Print every line of the items below word for word, and leave the pictures out.

> The data
++++++++++++++++++++

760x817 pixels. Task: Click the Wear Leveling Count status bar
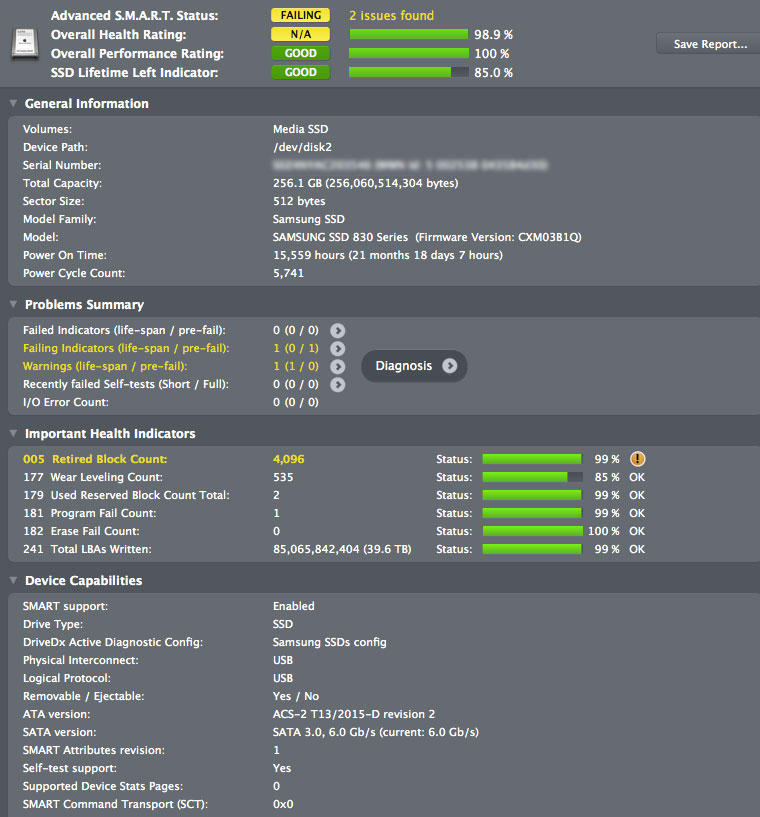coord(532,477)
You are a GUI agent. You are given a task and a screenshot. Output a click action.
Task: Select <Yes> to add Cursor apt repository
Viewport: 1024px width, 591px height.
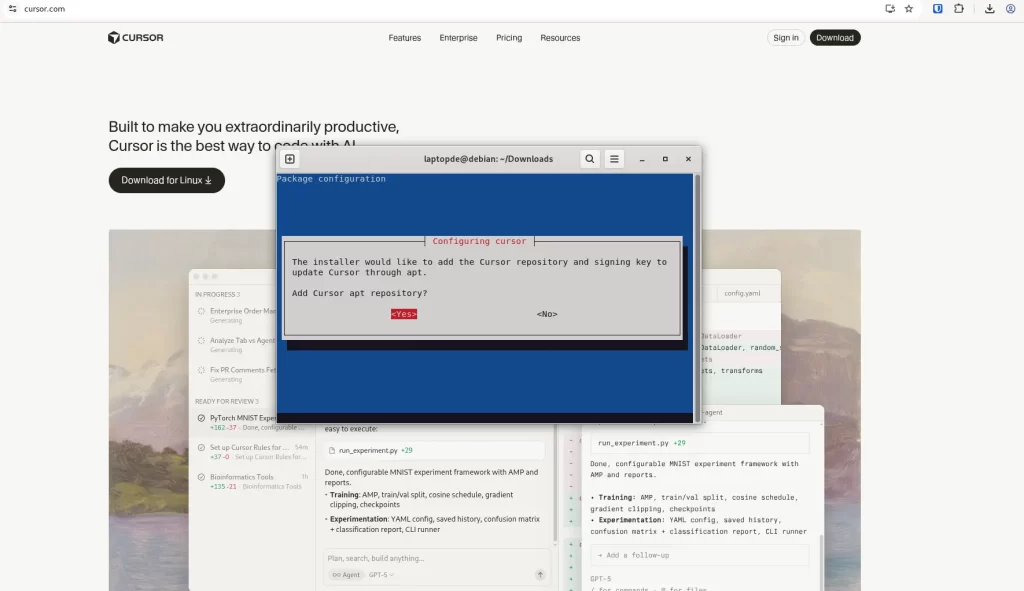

++++++++++++++++++++

> Task response
760x817 pixels. Task: Click the Wear Leveling Count status bar
coord(532,477)
You are a GUI agent. You are given a task and a screenshot. Output a click action.
Task: Select <Yes> to add Cursor apt repository
Viewport: 1024px width, 591px height.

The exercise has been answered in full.